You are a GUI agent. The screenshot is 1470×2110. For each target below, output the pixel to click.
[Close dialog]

----

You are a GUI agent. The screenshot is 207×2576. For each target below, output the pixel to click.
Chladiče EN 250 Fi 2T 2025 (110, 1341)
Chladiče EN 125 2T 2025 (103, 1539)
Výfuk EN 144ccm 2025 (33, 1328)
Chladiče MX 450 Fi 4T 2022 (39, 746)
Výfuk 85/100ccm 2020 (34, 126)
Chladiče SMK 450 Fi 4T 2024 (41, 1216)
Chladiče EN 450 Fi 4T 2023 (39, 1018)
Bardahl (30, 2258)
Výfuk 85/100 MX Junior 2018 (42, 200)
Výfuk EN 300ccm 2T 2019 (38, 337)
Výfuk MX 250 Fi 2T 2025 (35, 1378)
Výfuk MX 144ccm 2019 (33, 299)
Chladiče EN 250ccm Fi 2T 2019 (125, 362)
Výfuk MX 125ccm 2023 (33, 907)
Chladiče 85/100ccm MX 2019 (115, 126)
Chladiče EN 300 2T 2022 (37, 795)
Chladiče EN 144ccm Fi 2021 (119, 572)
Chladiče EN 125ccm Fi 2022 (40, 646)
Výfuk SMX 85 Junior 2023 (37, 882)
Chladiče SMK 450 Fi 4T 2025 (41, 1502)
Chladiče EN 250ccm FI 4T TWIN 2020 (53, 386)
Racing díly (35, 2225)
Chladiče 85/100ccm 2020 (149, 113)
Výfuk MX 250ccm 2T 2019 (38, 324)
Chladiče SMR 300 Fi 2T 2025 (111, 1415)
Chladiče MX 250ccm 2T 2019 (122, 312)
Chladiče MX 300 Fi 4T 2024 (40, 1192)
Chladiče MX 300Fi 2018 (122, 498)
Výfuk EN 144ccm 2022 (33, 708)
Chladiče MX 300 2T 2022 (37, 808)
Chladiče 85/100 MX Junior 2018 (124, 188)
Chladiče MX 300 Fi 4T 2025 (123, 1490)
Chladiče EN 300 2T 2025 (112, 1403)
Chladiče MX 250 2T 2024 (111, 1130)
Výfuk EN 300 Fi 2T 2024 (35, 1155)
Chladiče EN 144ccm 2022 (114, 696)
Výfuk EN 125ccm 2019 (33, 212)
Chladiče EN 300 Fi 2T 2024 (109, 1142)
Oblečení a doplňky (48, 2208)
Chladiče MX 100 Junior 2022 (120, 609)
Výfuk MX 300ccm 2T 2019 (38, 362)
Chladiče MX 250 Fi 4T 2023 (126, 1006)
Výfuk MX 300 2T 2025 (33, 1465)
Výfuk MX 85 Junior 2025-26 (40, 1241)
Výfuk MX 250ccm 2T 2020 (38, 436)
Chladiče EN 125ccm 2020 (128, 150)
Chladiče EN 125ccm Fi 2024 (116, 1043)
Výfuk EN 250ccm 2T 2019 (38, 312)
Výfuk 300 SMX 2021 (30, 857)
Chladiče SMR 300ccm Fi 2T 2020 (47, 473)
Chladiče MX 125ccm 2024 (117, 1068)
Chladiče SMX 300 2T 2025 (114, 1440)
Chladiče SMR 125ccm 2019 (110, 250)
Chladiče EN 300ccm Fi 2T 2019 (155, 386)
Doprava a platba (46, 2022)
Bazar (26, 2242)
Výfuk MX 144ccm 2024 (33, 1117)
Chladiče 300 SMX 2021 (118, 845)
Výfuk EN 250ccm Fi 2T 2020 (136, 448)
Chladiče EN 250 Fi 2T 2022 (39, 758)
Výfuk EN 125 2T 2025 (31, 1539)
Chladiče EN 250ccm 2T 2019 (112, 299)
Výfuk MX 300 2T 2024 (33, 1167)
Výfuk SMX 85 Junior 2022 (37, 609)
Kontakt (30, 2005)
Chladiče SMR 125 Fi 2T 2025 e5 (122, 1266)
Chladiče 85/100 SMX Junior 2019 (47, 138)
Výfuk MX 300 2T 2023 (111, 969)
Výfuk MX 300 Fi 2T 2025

----

■ **What is needed**:
Within the entries above, find each line where "output" appears; copy every one.

■ **Answer section**:
You are a GUI agent. The screenshot is 1470×2110. For each target below, output the pixel to click.
You are a GUI agent. The screenshot is 207×2576. For each target below, output the pixel to click.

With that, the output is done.